Weser-Kurier: Kommentar von Joerg Helge Wagner über Staatsbürger und Wahlkämpfe
Bremen (ots)
Eine knappe Mehrheit auf einem CDU-Parteitag ist noch lange keine knappe Mehrheit im Bundestag - schon gar nicht für eine Abschaffung der doppelten Staatsbürgerschaft. Natürlich wird Kanzlerin Angela Merkel nicht neun Monate vor der Bundestagswahl die Koalition mit der SPD an die Wand fahren, bloß weil die Delegierten in Essen mal etwas Dampf abgelassen haben.
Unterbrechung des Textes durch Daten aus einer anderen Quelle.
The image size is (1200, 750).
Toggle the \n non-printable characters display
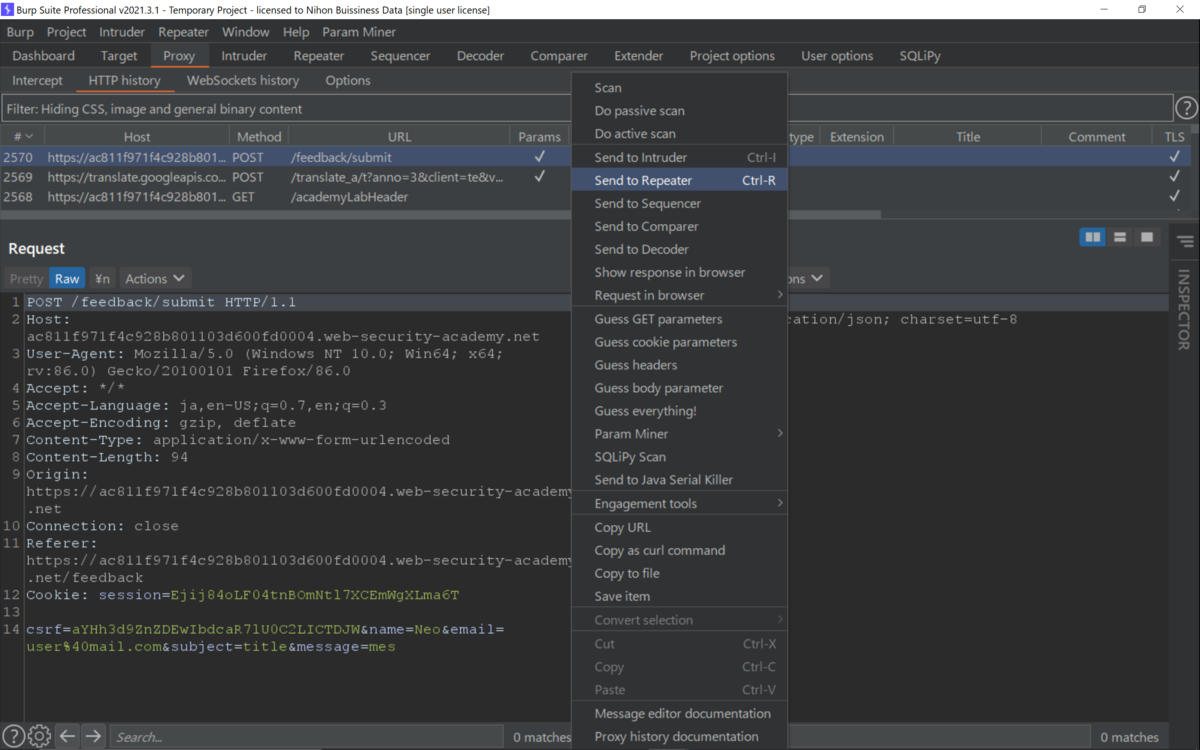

Denn die weitgehende Einschränkung der Optionspflicht steht nicht bloß im Koalitionsvertrag - sie hat seit fast zwei Jahren Gesetzeskraft. Wer also sollte mit der Union für eine Rolle rückwärts stimmen? Im aktuellen Bundestag wohl niemand. Im nächsten wohl nur die AfD. Aber mit der AfD will man ja keinesfalls koalieren. In der Union hofft man doch viel eher, dass die rechte Konkurrenz möglichst schwach abschneidet. Potenzielle Koalitionspartner von Rot über Gelb bis Grün wiederum würde so ein Vorstoß zur Gesetzesänderung zutiefst brüskieren.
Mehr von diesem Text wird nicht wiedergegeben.